The records:
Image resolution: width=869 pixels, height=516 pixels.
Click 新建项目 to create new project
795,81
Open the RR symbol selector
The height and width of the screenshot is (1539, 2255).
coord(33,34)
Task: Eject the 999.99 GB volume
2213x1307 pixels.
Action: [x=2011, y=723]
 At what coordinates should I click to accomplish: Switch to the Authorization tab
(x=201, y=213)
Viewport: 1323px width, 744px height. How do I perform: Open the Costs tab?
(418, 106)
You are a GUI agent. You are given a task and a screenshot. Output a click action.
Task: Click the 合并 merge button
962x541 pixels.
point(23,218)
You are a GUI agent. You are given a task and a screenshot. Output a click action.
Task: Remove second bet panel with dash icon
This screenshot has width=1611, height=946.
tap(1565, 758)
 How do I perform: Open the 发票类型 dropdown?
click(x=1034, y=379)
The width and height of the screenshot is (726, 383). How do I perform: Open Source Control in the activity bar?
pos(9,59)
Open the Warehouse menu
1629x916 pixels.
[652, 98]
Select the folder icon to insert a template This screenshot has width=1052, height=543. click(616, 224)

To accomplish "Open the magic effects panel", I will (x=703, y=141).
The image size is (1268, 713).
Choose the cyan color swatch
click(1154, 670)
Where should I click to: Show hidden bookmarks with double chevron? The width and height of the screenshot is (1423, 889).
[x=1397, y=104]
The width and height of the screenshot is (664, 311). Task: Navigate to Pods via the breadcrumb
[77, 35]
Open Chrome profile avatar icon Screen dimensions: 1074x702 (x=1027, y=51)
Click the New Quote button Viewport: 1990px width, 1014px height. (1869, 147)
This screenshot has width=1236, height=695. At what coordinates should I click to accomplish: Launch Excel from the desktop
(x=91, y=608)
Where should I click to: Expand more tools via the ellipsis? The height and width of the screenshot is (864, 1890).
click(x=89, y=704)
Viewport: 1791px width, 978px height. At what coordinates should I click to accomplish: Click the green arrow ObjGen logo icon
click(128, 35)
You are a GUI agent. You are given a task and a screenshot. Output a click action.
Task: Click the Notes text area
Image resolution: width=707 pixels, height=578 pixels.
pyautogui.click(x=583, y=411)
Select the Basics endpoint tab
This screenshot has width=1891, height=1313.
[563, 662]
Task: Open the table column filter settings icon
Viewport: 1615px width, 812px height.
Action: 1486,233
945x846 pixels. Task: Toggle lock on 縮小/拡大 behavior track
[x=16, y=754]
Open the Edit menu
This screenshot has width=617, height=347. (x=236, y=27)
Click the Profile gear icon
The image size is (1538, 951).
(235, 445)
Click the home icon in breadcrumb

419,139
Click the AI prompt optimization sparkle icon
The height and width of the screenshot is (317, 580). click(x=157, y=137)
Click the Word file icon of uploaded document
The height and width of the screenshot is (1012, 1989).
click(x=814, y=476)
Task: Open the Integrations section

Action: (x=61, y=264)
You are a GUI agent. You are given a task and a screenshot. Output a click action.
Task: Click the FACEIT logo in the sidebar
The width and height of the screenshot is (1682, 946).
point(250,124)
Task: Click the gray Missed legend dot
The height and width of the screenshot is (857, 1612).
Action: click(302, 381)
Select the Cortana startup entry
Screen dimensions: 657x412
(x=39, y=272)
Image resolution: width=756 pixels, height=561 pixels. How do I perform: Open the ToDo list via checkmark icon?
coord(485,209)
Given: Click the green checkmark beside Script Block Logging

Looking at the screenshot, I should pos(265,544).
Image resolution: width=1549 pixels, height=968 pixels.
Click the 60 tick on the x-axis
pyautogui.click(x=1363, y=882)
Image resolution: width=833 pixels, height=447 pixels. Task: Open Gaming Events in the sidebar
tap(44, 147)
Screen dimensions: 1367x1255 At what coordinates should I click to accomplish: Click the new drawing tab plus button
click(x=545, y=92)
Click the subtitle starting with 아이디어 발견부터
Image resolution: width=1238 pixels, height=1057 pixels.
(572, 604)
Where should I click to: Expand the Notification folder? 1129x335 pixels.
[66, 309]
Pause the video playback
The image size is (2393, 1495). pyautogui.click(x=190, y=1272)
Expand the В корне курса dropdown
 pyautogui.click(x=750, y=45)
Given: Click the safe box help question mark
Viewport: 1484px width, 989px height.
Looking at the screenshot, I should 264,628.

Your task:
The full listing above should be repeated without omission.

Task answer:
Image resolution: width=869 pixels, height=516 pixels.
Click 新建项目 to create new project
795,81
Open the RR symbol selector
The height and width of the screenshot is (1539, 2255).
coord(33,34)
Task: Eject the 999.99 GB volume
2213x1307 pixels.
Action: [x=2011, y=723]
 At what coordinates should I click to accomplish: Switch to the Authorization tab
(x=201, y=213)
Viewport: 1323px width, 744px height. How do I perform: Open the Costs tab?
(418, 106)
You are a GUI agent. You are given a task and a screenshot. Output a click action.
Task: Click the 合并 merge button
962x541 pixels.
point(23,218)
You are a GUI agent. You are given a task and a screenshot. Output a click action.
Task: Remove second bet panel with dash icon
This screenshot has width=1611, height=946.
tap(1565, 758)
 How do I perform: Open the 发票类型 dropdown?
click(x=1034, y=379)
The width and height of the screenshot is (726, 383). How do I perform: Open Source Control in the activity bar?
pos(9,59)
Open the Warehouse menu
1629x916 pixels.
[652, 98]
Select the folder icon to insert a template This screenshot has width=1052, height=543. click(616, 224)

To accomplish "Open the magic effects panel", I will (x=703, y=141).
The image size is (1268, 713).
Choose the cyan color swatch
click(1154, 670)
Where should I click to: Show hidden bookmarks with double chevron? The width and height of the screenshot is (1423, 889).
[x=1397, y=104]
The width and height of the screenshot is (664, 311). Task: Navigate to Pods via the breadcrumb
[77, 35]
Open Chrome profile avatar icon Screen dimensions: 1074x702 (x=1027, y=51)
Click the New Quote button Viewport: 1990px width, 1014px height. (1869, 147)
This screenshot has width=1236, height=695. At what coordinates should I click to accomplish: Launch Excel from the desktop
(x=91, y=608)
Where should I click to: Expand more tools via the ellipsis? The height and width of the screenshot is (864, 1890).
click(x=89, y=704)
Viewport: 1791px width, 978px height. At what coordinates should I click to accomplish: Click the green arrow ObjGen logo icon
click(128, 35)
You are a GUI agent. You are given a task and a screenshot. Output a click action.
Task: Click the Notes text area
Image resolution: width=707 pixels, height=578 pixels.
pyautogui.click(x=583, y=411)
Select the Basics endpoint tab
This screenshot has width=1891, height=1313.
[563, 662]
Task: Open the table column filter settings icon
Viewport: 1615px width, 812px height.
Action: 1486,233
945x846 pixels. Task: Toggle lock on 縮小/拡大 behavior track
[x=16, y=754]
Open the Edit menu
This screenshot has width=617, height=347. (x=236, y=27)
Click the Profile gear icon
The image size is (1538, 951).
(235, 445)
Click the home icon in breadcrumb

419,139
Click the AI prompt optimization sparkle icon
The height and width of the screenshot is (317, 580). click(x=157, y=137)
Click the Word file icon of uploaded document
The height and width of the screenshot is (1012, 1989).
click(x=814, y=476)
Task: Open the Integrations section

Action: (x=61, y=264)
You are a GUI agent. You are given a task and a screenshot. Output a click action.
Task: Click the FACEIT logo in the sidebar
The width and height of the screenshot is (1682, 946).
point(250,124)
Task: Click the gray Missed legend dot
The height and width of the screenshot is (857, 1612).
Action: click(302, 381)
Select the Cortana startup entry
Screen dimensions: 657x412
(x=39, y=272)
Image resolution: width=756 pixels, height=561 pixels. How do I perform: Open the ToDo list via checkmark icon?
coord(485,209)
Given: Click the green checkmark beside Script Block Logging

Looking at the screenshot, I should pos(265,544).
Image resolution: width=1549 pixels, height=968 pixels.
Click the 60 tick on the x-axis
pyautogui.click(x=1363, y=882)
Image resolution: width=833 pixels, height=447 pixels. Task: Open Gaming Events in the sidebar
tap(44, 147)
Screen dimensions: 1367x1255 At what coordinates should I click to accomplish: Click the new drawing tab plus button
click(x=545, y=92)
Click the subtitle starting with 아이디어 발견부터
Image resolution: width=1238 pixels, height=1057 pixels.
(572, 604)
Where should I click to: Expand the Notification folder? 1129x335 pixels.
[66, 309]
Pause the video playback
The image size is (2393, 1495). pyautogui.click(x=190, y=1272)
Expand the В корне курса dropdown
 pyautogui.click(x=750, y=45)
Given: Click the safe box help question mark
Viewport: 1484px width, 989px height.
Looking at the screenshot, I should 264,628.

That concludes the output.